*** Data records ***
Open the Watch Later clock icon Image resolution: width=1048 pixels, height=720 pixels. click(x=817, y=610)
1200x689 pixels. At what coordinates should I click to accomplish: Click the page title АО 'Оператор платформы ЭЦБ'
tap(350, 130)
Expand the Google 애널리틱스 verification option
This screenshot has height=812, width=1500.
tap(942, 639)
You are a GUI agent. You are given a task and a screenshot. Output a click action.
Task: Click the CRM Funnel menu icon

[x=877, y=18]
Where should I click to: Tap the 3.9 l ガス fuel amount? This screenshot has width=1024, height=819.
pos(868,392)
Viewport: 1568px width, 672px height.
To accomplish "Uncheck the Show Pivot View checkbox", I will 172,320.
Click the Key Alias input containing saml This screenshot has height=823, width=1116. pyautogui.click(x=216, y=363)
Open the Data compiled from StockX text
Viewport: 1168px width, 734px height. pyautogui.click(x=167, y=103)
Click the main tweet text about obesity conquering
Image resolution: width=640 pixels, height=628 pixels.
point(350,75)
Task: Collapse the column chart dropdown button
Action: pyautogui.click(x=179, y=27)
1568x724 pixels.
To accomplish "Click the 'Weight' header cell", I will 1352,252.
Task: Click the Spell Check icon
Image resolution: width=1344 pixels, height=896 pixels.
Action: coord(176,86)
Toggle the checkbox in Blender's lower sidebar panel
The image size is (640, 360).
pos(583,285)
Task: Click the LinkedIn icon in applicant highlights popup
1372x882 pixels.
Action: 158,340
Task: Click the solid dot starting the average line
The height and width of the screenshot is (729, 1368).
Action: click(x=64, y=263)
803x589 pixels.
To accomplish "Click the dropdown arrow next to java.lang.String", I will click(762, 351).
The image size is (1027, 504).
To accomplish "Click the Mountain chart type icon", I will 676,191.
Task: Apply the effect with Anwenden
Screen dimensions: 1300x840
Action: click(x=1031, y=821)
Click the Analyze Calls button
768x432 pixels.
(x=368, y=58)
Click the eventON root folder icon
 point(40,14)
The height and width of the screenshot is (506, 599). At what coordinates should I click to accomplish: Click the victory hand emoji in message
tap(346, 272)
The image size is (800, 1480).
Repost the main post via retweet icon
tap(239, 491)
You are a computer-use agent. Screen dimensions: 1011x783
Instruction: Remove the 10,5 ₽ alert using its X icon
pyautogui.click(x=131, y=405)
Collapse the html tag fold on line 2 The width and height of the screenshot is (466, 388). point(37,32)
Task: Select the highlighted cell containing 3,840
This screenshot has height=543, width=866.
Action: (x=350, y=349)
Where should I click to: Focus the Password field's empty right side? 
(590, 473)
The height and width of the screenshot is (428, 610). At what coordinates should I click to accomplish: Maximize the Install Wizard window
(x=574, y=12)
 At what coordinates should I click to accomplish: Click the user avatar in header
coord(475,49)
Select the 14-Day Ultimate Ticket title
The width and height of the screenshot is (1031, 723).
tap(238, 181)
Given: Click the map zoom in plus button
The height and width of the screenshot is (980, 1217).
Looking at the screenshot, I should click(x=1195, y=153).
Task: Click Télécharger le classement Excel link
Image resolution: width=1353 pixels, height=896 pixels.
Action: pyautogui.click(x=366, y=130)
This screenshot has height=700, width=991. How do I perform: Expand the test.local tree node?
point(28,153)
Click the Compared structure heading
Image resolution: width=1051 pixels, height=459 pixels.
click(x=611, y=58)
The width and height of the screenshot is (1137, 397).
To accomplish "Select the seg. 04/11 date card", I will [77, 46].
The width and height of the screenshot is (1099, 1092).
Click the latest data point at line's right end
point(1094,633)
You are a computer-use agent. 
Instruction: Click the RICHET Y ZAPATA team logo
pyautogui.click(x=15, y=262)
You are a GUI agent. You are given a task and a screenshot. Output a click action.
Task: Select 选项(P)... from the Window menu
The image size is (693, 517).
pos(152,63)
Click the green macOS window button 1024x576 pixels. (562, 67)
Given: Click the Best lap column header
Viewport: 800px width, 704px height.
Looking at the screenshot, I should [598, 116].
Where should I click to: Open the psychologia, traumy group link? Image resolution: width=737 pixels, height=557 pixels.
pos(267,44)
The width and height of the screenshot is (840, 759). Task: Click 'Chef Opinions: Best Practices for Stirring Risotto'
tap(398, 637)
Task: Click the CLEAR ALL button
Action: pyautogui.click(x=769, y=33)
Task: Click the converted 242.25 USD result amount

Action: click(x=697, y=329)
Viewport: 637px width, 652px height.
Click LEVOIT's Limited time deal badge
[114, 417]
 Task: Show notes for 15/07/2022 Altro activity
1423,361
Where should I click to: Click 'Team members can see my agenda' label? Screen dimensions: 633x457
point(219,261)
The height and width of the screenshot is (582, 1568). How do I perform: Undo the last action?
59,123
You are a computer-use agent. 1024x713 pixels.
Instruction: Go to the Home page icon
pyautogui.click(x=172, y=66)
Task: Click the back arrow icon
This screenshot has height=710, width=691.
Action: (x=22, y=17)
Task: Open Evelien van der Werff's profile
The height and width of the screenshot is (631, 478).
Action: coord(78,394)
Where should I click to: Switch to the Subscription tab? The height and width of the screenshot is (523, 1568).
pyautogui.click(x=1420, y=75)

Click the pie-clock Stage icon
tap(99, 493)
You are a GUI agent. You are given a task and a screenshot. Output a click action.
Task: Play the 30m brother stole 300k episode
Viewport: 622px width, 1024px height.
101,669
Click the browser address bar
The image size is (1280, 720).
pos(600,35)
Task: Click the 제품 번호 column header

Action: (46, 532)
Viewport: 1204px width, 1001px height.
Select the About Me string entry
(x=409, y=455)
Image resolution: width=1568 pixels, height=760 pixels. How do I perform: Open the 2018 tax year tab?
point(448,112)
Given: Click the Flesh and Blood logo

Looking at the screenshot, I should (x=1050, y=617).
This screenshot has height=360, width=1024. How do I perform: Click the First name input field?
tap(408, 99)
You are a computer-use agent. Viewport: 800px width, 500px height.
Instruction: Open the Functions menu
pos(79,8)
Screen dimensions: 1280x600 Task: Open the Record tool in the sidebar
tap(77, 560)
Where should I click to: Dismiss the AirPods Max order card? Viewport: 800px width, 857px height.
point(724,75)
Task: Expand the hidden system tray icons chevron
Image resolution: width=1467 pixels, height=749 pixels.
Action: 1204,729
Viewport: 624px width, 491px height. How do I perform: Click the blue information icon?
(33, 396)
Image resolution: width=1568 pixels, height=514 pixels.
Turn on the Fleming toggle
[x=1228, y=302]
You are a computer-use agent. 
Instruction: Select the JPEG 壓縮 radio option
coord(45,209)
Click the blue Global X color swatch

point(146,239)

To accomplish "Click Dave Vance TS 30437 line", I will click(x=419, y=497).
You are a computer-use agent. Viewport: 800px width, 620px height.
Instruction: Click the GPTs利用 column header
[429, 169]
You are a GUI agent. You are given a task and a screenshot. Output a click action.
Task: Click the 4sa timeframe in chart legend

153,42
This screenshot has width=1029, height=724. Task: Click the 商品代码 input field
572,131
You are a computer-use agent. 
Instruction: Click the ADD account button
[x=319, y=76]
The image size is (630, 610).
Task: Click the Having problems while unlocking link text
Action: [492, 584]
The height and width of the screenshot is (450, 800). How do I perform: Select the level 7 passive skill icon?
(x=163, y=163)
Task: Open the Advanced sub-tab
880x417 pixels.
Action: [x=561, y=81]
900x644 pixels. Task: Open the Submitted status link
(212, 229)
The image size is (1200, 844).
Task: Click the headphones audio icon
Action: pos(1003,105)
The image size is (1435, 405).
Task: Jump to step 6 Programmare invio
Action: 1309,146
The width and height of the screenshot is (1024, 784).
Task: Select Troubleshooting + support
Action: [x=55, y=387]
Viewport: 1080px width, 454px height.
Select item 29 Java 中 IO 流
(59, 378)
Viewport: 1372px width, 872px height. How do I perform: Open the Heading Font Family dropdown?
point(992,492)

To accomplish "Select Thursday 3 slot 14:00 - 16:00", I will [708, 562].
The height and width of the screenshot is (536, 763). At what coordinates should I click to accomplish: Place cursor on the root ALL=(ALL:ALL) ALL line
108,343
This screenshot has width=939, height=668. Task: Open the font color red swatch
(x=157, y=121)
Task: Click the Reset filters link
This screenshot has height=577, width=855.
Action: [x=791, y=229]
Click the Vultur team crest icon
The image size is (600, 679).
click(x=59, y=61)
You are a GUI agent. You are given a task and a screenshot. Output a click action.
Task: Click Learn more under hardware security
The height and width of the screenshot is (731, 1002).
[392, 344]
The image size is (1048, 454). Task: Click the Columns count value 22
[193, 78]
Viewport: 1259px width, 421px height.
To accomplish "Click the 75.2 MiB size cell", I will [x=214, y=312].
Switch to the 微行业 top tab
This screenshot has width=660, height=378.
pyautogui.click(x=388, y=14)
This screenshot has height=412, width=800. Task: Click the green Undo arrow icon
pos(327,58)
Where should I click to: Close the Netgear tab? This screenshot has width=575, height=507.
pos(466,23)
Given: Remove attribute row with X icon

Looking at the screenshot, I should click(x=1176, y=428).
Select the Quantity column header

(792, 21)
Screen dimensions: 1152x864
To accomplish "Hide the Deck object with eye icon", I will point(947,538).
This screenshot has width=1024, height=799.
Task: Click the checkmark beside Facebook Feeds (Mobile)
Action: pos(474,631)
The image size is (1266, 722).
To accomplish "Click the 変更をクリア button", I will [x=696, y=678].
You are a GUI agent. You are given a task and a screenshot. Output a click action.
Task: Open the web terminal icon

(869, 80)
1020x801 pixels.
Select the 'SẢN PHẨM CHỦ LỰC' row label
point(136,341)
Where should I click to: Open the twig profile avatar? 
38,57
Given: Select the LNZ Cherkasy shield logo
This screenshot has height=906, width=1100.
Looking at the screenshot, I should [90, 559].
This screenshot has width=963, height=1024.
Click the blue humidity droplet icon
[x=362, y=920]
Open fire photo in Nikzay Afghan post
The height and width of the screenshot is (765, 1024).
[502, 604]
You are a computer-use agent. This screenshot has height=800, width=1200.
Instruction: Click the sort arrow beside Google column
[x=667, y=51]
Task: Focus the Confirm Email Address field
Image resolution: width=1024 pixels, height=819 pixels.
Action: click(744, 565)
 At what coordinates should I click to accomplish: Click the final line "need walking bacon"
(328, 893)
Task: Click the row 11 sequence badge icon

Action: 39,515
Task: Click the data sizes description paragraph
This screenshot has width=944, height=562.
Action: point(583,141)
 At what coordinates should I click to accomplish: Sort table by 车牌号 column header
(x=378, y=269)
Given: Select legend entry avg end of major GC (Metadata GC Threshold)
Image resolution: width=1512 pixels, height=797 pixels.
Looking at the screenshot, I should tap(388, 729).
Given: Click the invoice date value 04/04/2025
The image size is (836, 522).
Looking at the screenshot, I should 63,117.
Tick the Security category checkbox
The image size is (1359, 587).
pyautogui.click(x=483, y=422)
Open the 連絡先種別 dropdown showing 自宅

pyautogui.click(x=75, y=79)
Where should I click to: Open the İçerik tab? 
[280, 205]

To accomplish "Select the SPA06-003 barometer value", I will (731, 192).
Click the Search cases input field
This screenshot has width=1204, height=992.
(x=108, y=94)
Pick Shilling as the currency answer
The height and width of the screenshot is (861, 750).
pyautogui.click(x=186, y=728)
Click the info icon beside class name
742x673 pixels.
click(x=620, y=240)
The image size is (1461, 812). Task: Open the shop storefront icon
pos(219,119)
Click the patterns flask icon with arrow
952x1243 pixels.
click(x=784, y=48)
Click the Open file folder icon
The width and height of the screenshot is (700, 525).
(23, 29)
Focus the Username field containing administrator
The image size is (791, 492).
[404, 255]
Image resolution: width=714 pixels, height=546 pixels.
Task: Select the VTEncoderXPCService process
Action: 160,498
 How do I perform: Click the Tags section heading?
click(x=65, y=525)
*** End of Data records ***
▶ **Requirement**: Return exactly, and only, the lines above starting at the line that contains "Where should I click to: Click" and ending at the line that contains "Task: Play the 30m brother stole 300k episode".

▶ **Output below**:
Where should I click to: Click 'Team members can see my agenda' label? Screen dimensions: 633x457
point(219,261)
The height and width of the screenshot is (582, 1568). How do I perform: Undo the last action?
59,123
You are a computer-use agent. 1024x713 pixels.
Instruction: Go to the Home page icon
pyautogui.click(x=172, y=66)
Task: Click the back arrow icon
This screenshot has height=710, width=691.
Action: (x=22, y=17)
Task: Open Evelien van der Werff's profile
The height and width of the screenshot is (631, 478).
Action: coord(78,394)
Where should I click to: Switch to the Subscription tab? The height and width of the screenshot is (523, 1568).
pyautogui.click(x=1420, y=75)

Click the pie-clock Stage icon
tap(99, 493)
You are a GUI agent. You are given a task and a screenshot. Output a click action.
Task: Play the 30m brother stole 300k episode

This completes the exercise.